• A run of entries
-.-.-
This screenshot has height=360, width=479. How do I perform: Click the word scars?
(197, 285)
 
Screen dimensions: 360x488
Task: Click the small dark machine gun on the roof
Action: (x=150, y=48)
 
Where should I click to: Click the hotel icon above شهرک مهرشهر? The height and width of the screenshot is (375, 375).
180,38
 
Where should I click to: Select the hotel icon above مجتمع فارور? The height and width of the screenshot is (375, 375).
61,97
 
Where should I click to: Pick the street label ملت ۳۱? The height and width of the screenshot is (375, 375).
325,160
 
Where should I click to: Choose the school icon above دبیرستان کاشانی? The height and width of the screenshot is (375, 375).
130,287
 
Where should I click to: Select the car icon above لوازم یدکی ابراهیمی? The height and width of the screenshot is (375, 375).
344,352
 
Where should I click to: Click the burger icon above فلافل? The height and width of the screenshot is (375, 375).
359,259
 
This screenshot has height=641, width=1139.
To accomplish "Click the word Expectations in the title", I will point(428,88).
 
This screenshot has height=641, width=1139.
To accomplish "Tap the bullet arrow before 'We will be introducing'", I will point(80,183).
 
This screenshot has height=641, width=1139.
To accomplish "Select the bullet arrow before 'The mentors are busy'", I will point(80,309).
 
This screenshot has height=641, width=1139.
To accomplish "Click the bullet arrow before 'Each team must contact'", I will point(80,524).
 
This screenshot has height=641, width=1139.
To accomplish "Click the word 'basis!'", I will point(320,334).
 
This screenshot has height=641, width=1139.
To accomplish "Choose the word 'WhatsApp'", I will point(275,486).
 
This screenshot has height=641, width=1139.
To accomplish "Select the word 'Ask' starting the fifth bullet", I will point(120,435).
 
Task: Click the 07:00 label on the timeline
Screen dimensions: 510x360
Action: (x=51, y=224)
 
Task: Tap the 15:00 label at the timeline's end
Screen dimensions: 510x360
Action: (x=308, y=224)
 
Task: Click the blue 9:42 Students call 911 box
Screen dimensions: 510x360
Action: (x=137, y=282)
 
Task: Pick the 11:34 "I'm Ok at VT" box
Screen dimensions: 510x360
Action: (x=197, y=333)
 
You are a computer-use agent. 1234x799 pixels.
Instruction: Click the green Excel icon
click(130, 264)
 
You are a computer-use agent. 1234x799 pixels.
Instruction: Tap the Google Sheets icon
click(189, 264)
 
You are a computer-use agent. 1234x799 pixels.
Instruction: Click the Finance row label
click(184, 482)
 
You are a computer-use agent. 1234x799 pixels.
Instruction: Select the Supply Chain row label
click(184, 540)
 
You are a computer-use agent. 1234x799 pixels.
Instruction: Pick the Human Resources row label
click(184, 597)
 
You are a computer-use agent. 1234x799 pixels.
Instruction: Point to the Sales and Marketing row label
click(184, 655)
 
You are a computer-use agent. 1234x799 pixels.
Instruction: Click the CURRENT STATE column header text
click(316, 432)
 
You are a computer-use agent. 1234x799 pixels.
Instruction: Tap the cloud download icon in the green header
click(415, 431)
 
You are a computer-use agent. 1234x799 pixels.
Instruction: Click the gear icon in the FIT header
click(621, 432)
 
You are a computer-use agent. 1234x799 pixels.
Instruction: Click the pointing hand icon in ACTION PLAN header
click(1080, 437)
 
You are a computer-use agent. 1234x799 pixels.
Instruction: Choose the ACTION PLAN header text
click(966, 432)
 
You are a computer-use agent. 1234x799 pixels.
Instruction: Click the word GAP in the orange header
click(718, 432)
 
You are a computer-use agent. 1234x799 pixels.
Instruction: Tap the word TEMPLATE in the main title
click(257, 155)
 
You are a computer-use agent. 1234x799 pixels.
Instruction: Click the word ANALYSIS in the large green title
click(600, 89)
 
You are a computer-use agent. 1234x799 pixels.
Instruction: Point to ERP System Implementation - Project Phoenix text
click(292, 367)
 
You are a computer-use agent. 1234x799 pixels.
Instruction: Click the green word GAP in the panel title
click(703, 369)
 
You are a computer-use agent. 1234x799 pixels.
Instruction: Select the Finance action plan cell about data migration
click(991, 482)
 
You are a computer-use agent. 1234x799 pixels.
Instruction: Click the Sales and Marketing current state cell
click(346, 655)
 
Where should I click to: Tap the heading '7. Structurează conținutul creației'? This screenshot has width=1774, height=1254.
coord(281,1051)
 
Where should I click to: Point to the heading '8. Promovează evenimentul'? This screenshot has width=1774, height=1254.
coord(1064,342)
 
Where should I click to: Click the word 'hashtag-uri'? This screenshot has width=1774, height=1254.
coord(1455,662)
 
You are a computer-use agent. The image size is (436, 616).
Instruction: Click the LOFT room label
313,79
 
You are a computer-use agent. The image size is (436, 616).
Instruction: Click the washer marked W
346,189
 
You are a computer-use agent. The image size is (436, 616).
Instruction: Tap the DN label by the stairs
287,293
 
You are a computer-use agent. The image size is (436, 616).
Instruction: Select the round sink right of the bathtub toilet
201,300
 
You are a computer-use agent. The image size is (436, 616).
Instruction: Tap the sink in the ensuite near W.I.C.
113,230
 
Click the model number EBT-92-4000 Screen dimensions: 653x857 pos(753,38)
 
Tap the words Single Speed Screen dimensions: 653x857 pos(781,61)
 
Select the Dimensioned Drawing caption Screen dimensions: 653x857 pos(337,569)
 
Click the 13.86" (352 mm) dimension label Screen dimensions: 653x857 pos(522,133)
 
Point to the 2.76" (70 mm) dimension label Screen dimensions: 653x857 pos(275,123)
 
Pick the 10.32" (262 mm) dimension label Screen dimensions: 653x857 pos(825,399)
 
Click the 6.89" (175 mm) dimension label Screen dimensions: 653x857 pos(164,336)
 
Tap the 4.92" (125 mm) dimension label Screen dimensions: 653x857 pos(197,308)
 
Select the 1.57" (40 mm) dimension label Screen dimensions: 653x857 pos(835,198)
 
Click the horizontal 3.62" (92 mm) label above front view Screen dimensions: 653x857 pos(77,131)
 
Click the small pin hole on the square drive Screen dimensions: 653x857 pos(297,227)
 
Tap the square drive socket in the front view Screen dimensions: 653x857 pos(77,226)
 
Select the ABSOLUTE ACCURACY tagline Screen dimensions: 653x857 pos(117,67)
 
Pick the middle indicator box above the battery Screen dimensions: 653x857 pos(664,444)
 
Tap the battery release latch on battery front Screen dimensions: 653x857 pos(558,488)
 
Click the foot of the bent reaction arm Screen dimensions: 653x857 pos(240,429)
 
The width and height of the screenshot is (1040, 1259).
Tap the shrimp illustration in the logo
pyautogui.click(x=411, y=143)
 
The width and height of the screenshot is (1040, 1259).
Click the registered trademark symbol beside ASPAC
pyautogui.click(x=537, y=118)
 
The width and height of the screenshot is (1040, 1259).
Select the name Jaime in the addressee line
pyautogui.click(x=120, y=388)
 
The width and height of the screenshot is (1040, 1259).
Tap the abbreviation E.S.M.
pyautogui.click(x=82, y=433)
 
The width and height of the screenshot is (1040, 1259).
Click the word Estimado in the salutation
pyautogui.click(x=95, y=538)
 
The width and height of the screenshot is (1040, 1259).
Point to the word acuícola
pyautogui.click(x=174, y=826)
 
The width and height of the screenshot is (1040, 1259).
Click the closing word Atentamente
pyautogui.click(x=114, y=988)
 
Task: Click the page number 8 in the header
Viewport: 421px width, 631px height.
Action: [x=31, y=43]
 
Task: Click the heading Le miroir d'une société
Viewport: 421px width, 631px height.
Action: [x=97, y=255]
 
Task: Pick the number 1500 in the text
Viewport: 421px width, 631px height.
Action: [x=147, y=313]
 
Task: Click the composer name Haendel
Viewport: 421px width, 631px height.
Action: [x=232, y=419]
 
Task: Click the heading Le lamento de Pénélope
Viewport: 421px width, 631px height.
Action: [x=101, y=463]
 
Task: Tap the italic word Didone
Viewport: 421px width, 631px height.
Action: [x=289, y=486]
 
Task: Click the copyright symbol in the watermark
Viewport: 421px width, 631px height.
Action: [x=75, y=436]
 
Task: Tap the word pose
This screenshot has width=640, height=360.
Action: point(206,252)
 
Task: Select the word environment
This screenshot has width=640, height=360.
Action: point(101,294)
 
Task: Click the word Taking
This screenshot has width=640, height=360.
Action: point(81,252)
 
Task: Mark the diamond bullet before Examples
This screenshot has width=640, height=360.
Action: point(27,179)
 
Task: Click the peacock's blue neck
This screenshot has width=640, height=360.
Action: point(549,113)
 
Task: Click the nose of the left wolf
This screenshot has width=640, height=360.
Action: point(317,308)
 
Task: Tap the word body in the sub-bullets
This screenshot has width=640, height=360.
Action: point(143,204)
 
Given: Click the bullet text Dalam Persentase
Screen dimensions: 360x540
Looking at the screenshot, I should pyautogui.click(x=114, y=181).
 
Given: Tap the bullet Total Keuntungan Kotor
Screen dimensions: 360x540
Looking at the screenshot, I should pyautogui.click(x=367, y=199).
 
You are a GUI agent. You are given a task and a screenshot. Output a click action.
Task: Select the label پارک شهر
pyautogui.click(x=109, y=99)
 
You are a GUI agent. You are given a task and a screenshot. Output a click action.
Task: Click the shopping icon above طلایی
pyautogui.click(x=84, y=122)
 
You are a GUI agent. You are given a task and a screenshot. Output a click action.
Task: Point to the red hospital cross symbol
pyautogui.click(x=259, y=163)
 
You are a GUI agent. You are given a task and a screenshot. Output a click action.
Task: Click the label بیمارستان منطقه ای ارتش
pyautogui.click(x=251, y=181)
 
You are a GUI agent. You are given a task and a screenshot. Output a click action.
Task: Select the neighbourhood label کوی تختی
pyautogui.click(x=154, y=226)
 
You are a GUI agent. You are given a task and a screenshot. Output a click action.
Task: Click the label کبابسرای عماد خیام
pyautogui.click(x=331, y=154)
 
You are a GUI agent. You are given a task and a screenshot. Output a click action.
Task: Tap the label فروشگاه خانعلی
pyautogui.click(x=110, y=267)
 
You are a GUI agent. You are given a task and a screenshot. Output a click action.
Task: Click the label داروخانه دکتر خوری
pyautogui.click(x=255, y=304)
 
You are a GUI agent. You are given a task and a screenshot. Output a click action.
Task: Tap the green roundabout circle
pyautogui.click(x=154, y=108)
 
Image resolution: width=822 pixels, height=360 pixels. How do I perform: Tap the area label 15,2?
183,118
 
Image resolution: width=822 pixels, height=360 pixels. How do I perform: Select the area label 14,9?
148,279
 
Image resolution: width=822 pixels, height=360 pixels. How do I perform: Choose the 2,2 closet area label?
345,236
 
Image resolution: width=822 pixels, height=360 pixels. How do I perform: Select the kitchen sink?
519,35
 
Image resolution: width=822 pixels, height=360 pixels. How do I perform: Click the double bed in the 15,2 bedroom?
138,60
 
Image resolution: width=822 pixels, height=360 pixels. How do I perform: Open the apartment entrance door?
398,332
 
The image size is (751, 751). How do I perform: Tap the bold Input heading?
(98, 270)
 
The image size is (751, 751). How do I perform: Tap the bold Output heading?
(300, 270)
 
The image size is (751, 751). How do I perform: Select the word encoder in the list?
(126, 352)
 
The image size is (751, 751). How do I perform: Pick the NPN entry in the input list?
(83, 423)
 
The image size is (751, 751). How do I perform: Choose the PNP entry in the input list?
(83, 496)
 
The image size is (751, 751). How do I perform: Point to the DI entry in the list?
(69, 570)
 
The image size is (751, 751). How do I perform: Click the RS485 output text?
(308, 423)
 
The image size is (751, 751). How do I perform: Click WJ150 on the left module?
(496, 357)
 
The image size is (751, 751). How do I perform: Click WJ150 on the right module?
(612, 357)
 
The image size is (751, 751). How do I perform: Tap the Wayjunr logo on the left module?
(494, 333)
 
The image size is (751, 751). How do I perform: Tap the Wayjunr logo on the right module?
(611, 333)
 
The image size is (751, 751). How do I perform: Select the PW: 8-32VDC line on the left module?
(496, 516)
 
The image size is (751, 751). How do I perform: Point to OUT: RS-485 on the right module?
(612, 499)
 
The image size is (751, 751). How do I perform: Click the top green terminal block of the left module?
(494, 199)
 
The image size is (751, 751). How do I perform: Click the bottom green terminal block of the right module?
-.-.-
• What you need to do
Give the stretch of entries from the line containing "Click the model" through the line containing "dimensions: 653x857 pos(275,123)" as a JSON list of strings, one string per line, with blank lines omitted.

• Response for this exercise
[
  "Click the model number EBT-92-4000 Screen dimensions: 653x857 pos(753,38)",
  "Tap the words Single Speed Screen dimensions: 653x857 pos(781,61)",
  "Select the Dimensioned Drawing caption Screen dimensions: 653x857 pos(337,569)",
  "Click the 13.86\" (352 mm) dimension label Screen dimensions: 653x857 pos(522,133)",
  "Point to the 2.76\" (70 mm) dimension label Screen dimensions: 653x857 pos(275,123)"
]